Michelle Goldberg in Slate:
It’s certainly true that antifa refuses to eschew violence. According to CNN’s Jake Tapper, left-wing counterprotesters assaulted at least two journalists in Charlottesville. “The riot is our version of the strike,” said Anderson, even as he acknowledges a disconnect between some of antifa’s tactics and its goals. “Step one, broken window. Step two, we don’t know. Step three, classless and stateless society,” he said wryly. “I don’t think it works like that.”
But at a moment when Trump’s “violence on many sides” rhetoric has installed a one-dimensional image of antifa in the wider imagination, Jenkins insists that large-scale standoffs are only part of what the movement does—and not the most important part. Antifa also aims to shame white supremacists, heightening the social cost of involvement with racist organizations. “You’ve got to be proactive against them when they’re not rolling 500 deep,” he said.

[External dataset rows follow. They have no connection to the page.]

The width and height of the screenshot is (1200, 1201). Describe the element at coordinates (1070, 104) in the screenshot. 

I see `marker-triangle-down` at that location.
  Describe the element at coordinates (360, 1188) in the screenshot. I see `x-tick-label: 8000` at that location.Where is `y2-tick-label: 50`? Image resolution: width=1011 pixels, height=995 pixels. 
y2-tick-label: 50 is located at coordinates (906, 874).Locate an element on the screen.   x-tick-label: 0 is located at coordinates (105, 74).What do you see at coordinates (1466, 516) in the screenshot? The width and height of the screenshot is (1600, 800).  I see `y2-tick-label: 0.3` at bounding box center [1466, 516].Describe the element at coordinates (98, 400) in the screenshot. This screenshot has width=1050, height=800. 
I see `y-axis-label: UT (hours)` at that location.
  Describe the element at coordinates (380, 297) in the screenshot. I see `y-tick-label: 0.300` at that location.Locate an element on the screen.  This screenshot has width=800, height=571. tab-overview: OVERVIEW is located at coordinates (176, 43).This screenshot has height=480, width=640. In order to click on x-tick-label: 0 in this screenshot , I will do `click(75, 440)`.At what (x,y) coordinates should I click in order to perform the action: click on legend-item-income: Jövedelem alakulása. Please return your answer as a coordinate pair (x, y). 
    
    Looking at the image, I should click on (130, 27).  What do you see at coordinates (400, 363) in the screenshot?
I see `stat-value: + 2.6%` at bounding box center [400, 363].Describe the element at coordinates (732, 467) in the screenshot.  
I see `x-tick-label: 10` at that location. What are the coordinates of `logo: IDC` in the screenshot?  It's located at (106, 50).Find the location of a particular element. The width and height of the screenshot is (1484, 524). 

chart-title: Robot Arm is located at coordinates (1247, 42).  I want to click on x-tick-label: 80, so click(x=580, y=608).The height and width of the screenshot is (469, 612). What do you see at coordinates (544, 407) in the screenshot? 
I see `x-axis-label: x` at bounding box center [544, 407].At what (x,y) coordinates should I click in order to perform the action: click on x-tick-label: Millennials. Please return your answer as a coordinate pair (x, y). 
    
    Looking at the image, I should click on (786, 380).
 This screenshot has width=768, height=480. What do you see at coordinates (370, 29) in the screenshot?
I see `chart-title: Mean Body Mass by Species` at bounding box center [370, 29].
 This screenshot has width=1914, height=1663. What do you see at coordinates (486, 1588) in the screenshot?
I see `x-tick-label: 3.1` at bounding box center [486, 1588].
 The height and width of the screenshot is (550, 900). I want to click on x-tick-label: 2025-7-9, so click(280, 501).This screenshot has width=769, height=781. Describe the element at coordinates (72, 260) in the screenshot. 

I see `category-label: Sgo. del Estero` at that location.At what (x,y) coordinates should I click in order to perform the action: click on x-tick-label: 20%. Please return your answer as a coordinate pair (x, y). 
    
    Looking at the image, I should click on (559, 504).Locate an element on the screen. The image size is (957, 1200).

That’s where doxing comes in. In the wake of Charlottesville, he points out, Unite the Right rallygoers are being identified online, with lasting consequences. One has left college, another has been fired from his job at a Berkeley, California, hot dog stand. “These are kids who thought it was funny hassling people online and think they can get away with it in real life,” said Jenkins. “And then they learn the hard way: Real life is different than online.”